We therefore sustain the deficiencies as determined by respondent
for petitioner’s 2002 and 2003 tax years.
III. Additions to Tax
Under section 7491(c) the Commissioner bears the burden of
production with respect to a taxpayer’s liability for penalties
or additions to tax. This means that the Commissioner “must come
forward with sufficient evidence indicating that it is
appropriate to impose the relevant penalty.” Higbee v.
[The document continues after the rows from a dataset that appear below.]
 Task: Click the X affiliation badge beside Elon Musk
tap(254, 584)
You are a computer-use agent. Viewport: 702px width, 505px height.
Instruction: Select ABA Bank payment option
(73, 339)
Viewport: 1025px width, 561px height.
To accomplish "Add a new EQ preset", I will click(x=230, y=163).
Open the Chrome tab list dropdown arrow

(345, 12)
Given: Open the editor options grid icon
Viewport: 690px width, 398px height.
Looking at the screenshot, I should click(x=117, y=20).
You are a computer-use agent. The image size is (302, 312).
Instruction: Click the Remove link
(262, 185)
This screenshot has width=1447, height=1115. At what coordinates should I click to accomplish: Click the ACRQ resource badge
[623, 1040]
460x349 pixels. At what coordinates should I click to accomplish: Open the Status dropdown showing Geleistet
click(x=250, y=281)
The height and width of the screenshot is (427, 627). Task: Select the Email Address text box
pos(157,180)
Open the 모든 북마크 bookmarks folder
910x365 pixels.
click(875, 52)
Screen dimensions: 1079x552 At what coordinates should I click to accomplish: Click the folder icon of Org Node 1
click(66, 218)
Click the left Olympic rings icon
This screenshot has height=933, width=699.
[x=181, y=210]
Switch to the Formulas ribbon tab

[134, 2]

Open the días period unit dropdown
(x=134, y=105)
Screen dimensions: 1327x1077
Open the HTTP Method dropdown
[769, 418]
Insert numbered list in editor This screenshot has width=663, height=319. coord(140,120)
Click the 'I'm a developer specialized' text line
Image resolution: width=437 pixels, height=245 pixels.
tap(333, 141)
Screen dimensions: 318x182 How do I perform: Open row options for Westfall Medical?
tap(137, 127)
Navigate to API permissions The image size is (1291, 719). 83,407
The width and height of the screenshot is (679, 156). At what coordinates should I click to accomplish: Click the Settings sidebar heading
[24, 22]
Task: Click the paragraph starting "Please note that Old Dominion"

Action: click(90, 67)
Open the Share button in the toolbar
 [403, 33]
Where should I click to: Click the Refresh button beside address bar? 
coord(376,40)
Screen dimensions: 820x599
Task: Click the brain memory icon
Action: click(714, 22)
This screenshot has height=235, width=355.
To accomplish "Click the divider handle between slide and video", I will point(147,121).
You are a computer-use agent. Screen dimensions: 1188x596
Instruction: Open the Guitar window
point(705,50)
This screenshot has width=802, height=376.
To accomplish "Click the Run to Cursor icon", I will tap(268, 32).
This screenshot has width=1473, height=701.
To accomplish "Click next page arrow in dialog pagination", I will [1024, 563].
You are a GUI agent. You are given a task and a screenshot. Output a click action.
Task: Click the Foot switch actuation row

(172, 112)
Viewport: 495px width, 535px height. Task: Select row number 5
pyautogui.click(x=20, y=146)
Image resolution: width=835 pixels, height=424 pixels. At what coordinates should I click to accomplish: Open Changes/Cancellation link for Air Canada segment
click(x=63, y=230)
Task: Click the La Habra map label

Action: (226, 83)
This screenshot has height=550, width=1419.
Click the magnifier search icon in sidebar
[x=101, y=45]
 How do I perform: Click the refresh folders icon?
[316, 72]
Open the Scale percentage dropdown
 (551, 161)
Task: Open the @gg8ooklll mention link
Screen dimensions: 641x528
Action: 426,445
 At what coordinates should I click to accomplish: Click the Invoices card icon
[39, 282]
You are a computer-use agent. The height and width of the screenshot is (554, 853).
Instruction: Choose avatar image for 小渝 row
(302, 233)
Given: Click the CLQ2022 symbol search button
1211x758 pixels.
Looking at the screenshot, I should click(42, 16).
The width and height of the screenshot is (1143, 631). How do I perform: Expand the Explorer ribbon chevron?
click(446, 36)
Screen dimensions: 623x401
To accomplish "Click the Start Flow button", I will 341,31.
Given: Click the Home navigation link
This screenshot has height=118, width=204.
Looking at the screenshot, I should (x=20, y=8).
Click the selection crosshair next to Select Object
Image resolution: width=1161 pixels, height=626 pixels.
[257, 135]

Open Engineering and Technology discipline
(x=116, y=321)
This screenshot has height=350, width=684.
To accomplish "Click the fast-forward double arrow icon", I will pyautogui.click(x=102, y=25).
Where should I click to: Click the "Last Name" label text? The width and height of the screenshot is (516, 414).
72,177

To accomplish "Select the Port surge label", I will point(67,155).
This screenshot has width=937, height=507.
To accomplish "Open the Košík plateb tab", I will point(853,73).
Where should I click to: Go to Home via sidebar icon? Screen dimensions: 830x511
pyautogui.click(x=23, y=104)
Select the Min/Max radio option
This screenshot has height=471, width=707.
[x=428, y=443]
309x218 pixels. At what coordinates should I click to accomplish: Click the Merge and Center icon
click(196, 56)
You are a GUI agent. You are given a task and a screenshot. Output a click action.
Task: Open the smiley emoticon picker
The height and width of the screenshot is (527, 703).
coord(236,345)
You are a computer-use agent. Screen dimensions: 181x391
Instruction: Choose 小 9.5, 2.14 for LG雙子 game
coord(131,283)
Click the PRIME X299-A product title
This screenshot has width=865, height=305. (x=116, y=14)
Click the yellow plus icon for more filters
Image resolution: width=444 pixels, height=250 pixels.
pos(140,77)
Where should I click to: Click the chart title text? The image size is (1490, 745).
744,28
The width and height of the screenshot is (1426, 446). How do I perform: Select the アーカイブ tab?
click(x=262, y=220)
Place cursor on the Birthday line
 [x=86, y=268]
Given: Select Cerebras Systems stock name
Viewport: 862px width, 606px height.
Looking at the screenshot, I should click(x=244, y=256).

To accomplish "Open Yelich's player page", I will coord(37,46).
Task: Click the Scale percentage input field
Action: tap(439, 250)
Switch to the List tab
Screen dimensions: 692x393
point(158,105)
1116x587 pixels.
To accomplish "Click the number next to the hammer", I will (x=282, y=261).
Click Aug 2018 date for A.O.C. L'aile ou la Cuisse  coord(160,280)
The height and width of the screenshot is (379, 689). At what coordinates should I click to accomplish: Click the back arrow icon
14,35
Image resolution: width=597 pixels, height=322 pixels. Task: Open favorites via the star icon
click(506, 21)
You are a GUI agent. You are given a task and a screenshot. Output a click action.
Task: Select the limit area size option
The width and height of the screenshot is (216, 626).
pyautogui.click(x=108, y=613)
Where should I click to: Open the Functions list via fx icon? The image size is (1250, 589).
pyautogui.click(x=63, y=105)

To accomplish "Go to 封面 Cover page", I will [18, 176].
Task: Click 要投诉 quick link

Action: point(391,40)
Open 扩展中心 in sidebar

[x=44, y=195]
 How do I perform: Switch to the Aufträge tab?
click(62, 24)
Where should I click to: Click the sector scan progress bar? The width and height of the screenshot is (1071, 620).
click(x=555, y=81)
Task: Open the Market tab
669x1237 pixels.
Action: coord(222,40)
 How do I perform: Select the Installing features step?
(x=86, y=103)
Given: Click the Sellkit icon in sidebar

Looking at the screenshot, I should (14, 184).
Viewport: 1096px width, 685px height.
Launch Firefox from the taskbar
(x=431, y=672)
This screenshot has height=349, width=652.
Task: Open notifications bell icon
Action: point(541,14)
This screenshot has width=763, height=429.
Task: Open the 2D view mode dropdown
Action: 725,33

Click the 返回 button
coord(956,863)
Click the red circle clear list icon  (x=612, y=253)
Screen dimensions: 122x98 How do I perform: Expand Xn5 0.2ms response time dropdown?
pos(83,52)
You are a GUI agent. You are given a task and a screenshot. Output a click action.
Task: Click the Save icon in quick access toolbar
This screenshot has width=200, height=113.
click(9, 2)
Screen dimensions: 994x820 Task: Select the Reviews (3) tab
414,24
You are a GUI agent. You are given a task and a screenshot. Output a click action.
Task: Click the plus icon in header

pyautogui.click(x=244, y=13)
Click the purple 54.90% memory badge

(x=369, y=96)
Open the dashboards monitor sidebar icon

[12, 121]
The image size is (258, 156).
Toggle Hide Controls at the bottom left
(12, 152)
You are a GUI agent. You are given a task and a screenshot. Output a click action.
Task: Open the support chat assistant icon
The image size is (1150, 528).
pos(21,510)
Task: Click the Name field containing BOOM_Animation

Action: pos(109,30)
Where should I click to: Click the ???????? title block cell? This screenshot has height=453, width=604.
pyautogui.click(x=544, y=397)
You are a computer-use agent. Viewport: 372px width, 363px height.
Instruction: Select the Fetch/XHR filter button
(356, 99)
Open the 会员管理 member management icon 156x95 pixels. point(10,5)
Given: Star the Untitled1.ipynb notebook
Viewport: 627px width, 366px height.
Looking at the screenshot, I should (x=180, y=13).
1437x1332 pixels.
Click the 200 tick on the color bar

Commissioner, 116 T.C. 438, 446 (2001). In instances where an
exception to the penalty or addition to tax is afforded upon, for
example, a showing of reasonable cause or substantial authority,
the taxpayer bears the burden of “[coming] forward with evidence
sufficient to persuade a Court that the Commissioner’s
determination is incorrect.” Id. at 447.
Section 6651(a)(1) imposes an addition to tax of 5 percent
per month or a fraction thereof up to a maximum of 25 percent for
8
For example, in his brief he argues that filing a tax
return is voluntary, that “1040 Forms have become illegal”, and
that “I am a Christian and I do not believe in personal
taxation.” He also argues that he was denied a speedy trial and
raises the same oft-rejected substitute-return argument that he
raised in his motion to dismiss for lack of jurisdiction.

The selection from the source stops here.